● Records for this exercise
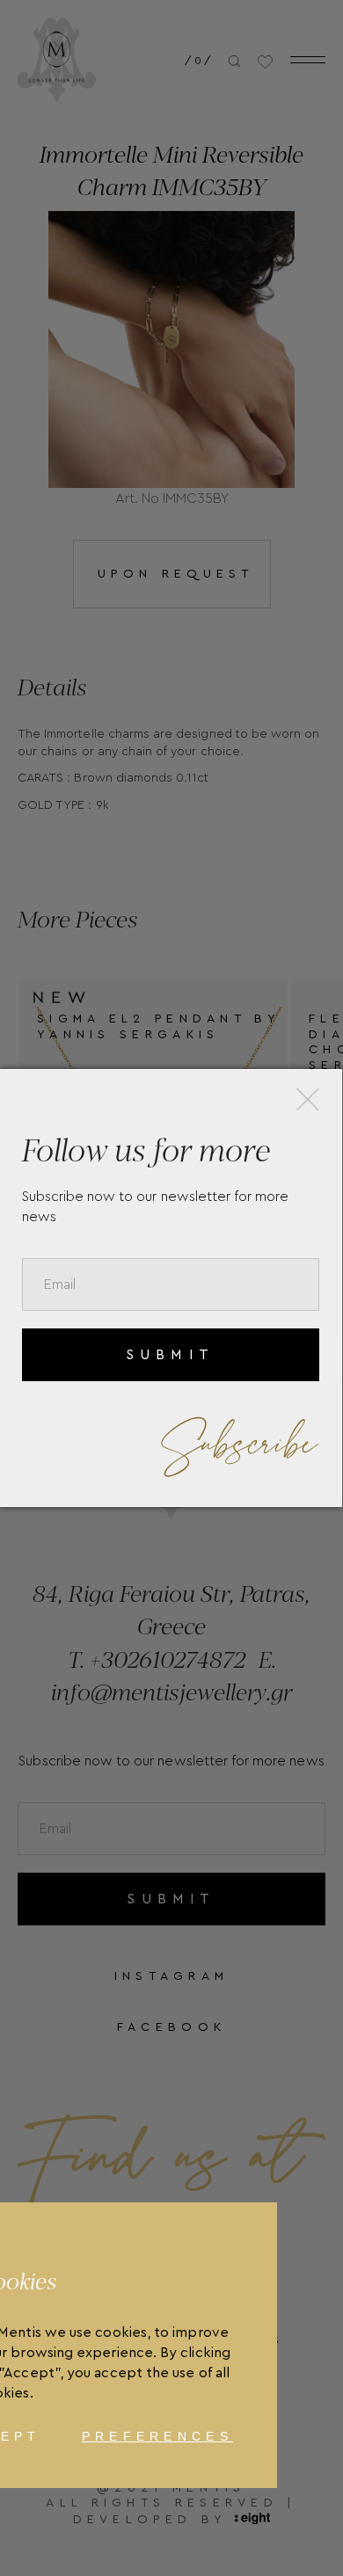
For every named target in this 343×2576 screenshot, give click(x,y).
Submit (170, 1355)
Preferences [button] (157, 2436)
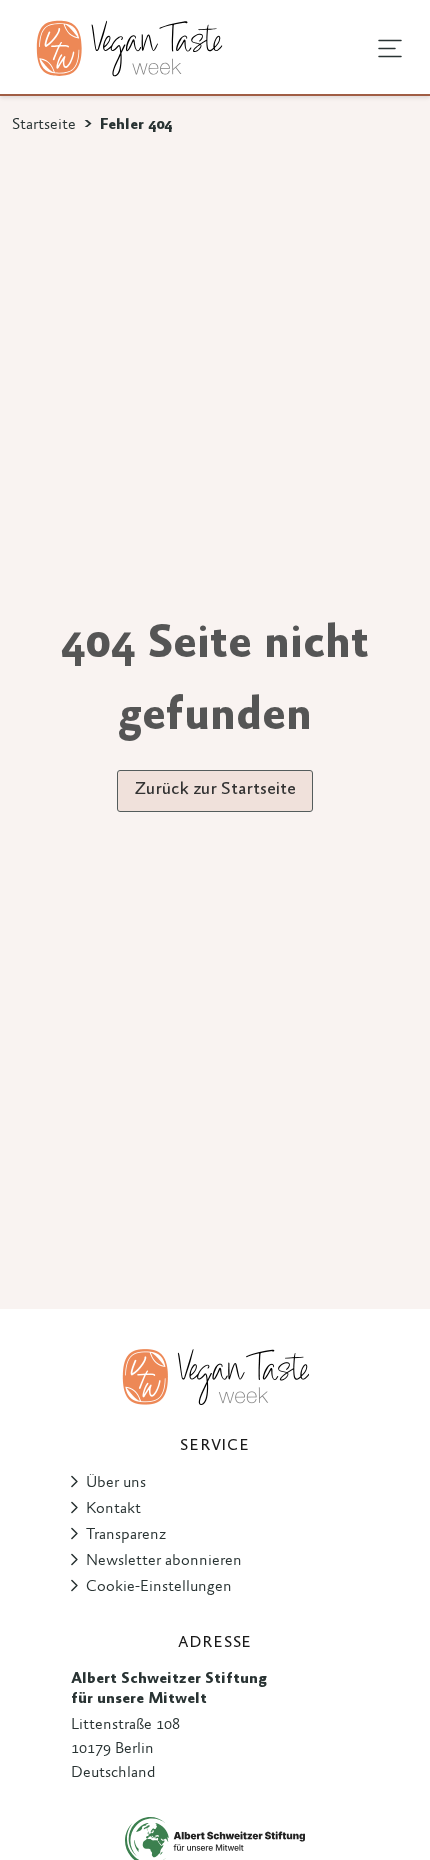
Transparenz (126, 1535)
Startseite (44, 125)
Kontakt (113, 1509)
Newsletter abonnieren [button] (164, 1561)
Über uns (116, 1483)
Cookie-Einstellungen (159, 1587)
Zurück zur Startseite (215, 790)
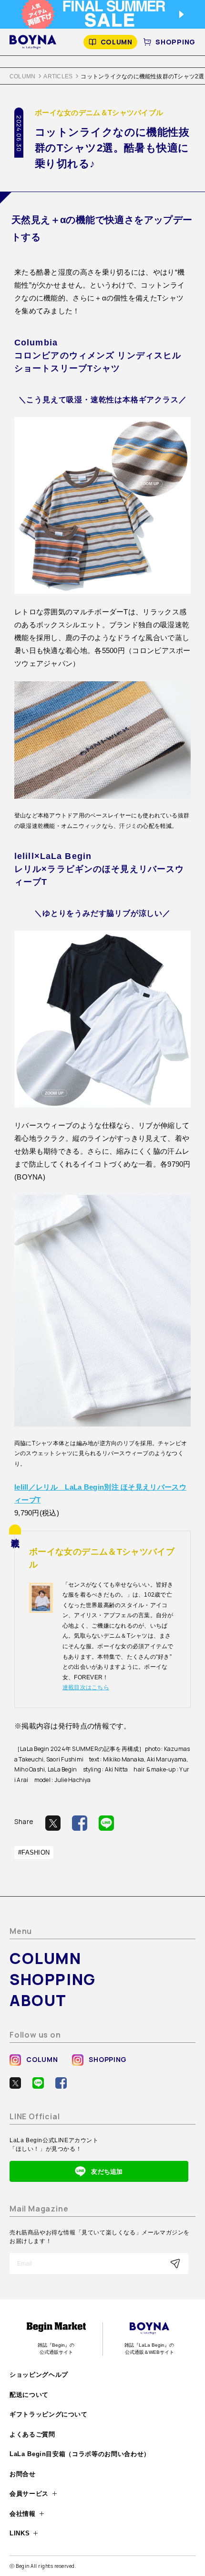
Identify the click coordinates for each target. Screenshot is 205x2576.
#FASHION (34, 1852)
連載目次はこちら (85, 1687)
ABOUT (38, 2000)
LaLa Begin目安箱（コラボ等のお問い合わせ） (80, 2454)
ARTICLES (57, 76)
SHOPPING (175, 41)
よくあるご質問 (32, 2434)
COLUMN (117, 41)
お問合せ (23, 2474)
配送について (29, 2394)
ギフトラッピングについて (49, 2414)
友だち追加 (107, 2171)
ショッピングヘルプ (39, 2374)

==

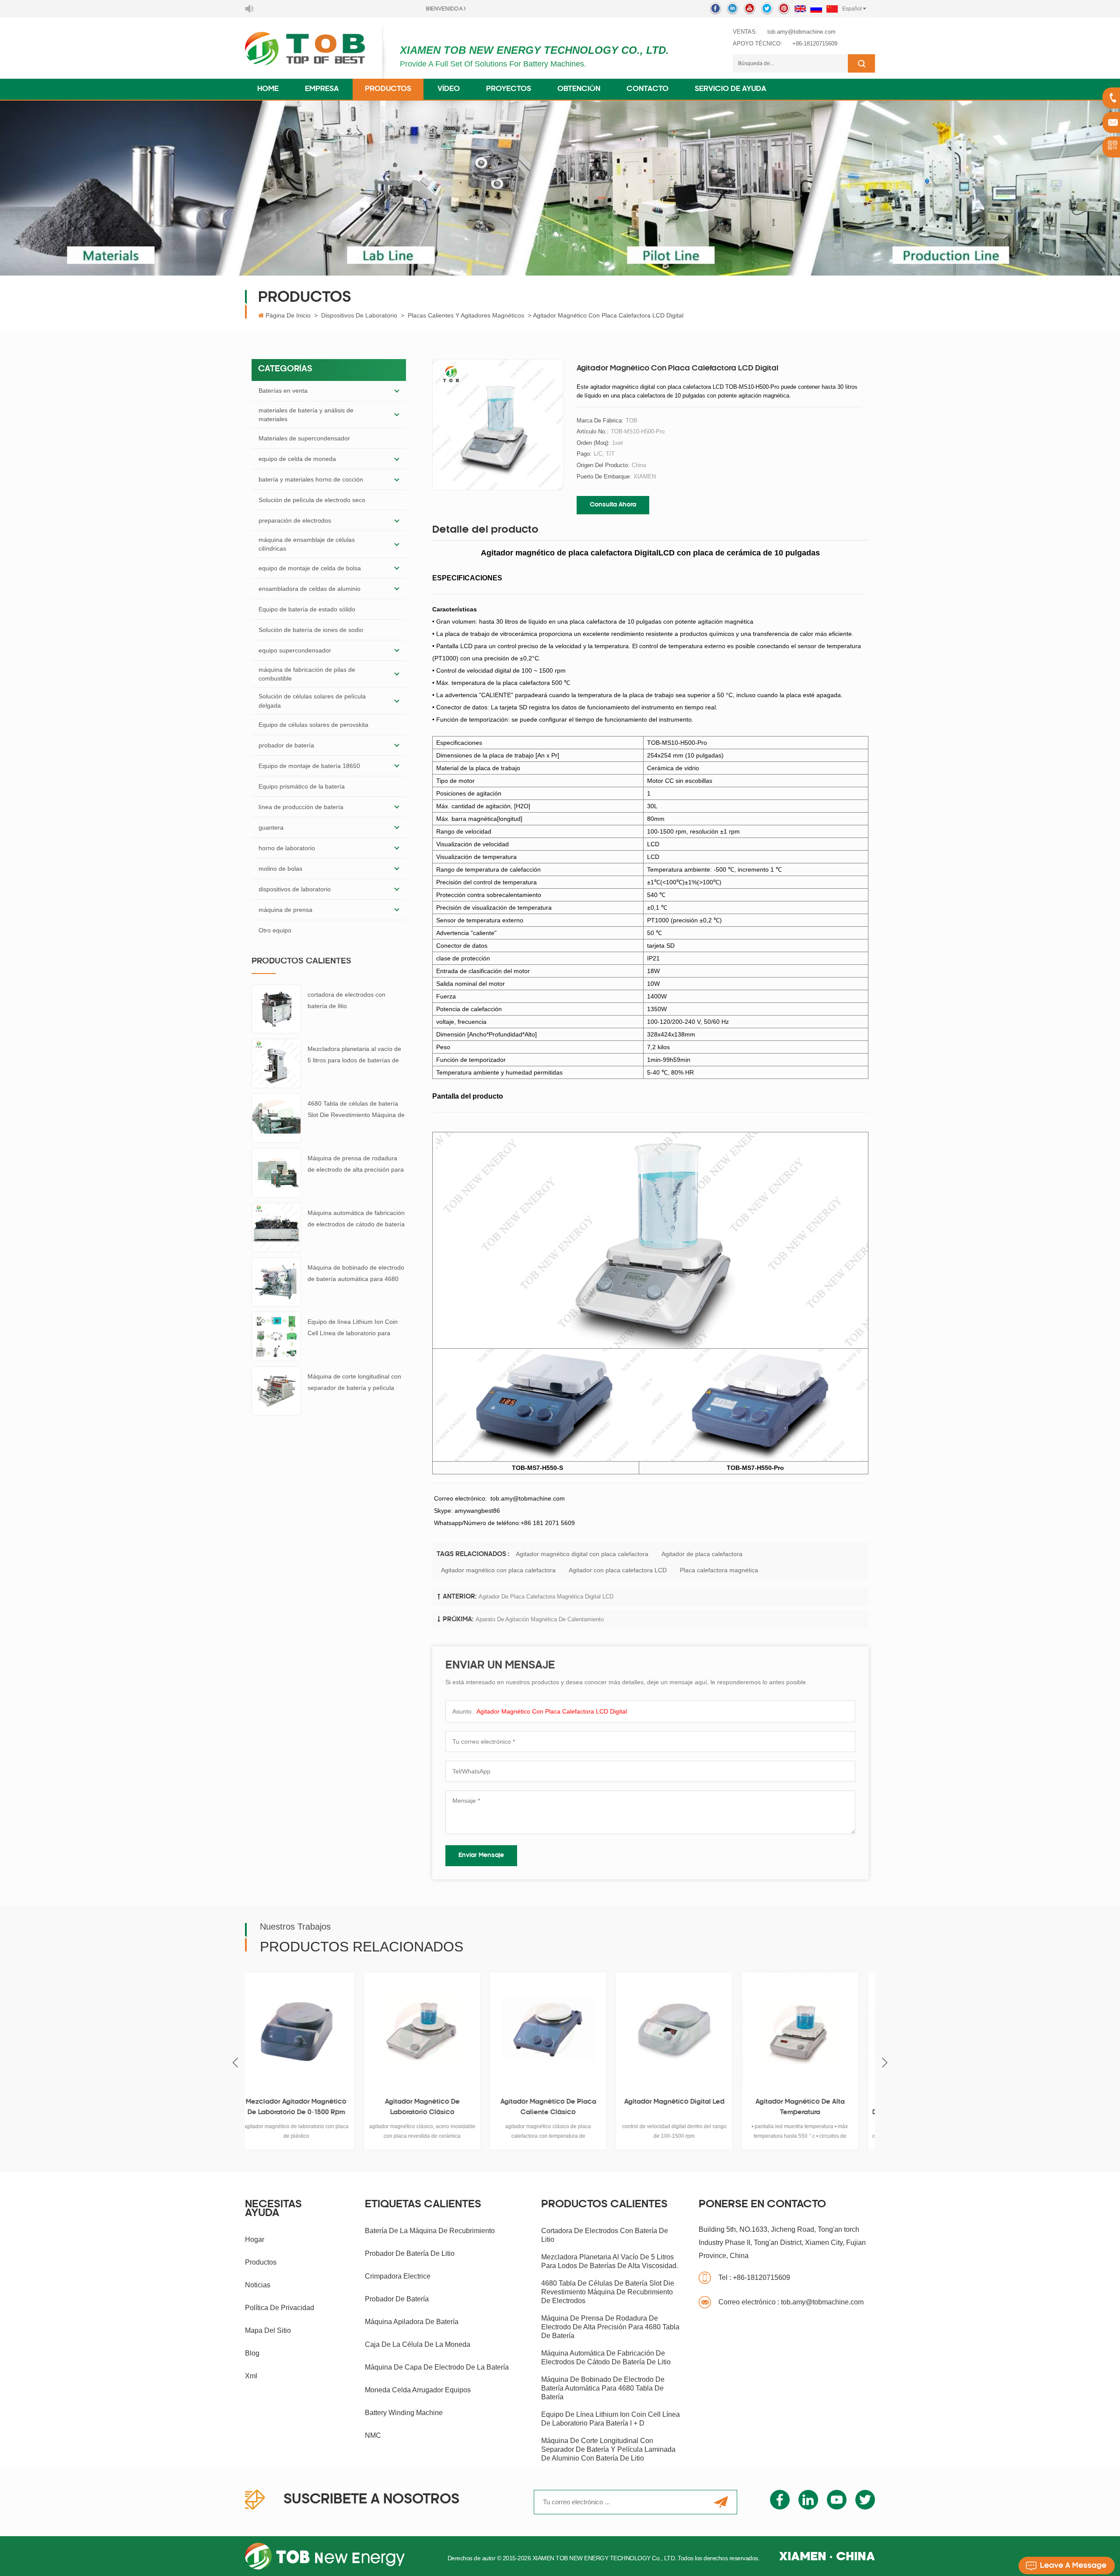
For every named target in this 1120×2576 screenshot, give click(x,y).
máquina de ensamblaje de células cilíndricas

==

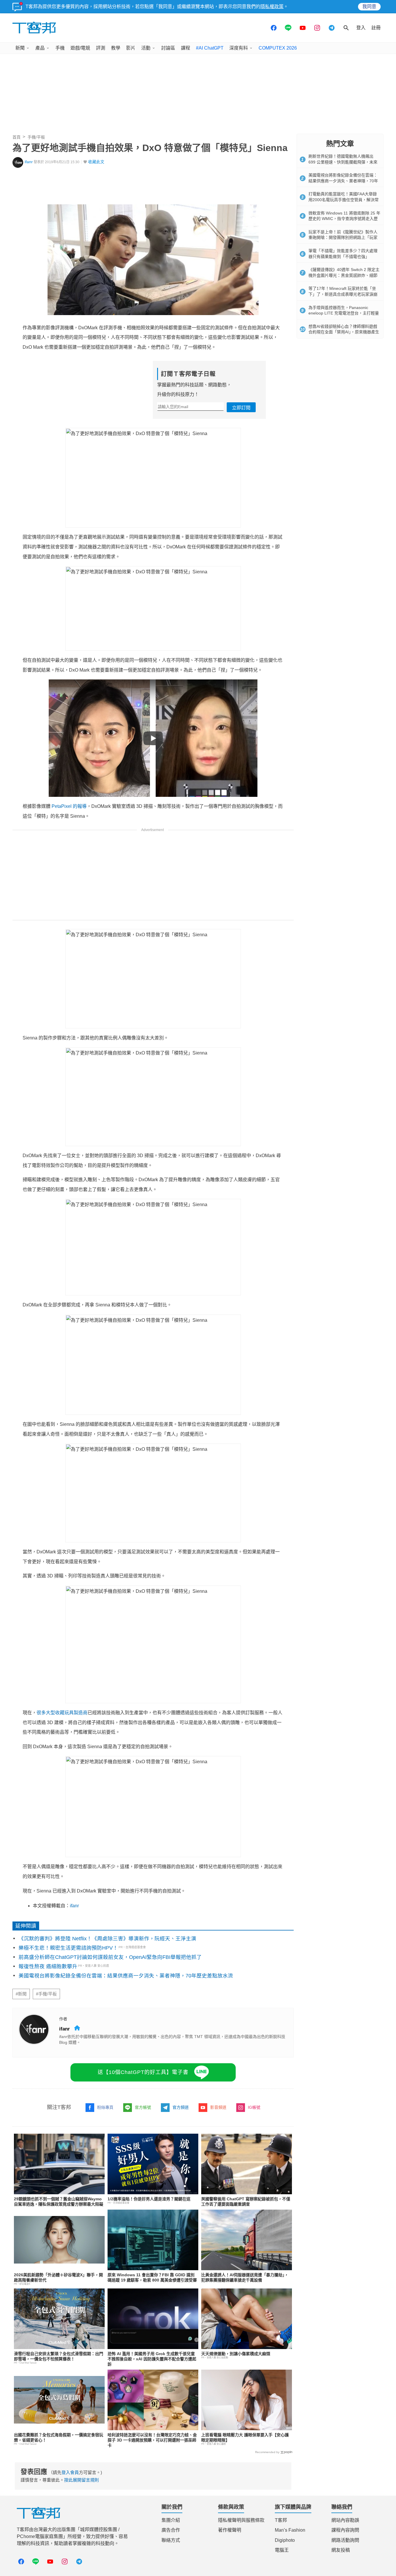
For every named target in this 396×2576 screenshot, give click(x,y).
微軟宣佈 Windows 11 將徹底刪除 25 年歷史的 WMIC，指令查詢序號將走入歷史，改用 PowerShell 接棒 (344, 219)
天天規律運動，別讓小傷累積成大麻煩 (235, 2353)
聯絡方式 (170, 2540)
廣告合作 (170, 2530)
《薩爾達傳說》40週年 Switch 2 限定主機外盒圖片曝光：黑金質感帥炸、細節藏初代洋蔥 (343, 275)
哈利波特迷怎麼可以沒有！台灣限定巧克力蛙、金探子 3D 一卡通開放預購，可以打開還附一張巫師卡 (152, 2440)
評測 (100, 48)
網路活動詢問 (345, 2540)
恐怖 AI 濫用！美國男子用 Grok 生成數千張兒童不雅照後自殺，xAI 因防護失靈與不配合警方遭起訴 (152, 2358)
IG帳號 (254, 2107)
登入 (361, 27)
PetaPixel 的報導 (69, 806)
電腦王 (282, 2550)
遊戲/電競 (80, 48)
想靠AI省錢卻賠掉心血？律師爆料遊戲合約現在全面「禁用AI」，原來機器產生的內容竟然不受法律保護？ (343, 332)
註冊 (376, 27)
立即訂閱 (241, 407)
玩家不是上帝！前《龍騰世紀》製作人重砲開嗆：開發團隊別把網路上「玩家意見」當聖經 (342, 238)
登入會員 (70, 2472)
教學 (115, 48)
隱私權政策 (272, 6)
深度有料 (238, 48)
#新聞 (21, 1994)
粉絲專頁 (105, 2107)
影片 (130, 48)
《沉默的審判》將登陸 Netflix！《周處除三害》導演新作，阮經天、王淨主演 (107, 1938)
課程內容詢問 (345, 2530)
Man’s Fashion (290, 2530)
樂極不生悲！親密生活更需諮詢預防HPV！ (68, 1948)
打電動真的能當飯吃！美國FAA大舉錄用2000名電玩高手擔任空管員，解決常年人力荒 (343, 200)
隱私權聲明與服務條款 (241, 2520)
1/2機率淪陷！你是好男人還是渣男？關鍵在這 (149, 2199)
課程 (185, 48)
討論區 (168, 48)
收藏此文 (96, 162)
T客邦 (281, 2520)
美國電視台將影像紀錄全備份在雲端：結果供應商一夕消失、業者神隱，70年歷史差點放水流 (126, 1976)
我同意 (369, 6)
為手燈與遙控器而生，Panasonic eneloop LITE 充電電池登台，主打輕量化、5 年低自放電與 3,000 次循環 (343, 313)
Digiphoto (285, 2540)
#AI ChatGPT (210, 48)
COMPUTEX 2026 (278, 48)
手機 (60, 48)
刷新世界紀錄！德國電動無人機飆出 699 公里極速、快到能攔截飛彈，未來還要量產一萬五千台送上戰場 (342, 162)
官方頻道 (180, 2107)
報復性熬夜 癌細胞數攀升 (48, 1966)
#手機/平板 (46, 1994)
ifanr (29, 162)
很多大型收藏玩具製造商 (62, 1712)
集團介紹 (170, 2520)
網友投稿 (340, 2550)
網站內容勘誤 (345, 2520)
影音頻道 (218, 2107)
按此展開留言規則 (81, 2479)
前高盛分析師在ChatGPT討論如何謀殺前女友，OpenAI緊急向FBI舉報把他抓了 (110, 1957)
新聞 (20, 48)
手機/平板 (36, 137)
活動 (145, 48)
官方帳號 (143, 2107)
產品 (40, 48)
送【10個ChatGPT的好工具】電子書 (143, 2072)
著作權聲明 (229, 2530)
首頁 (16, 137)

● Work request
In the data above, how many lines carry the string "named"? Only the number should be given.

● Response
3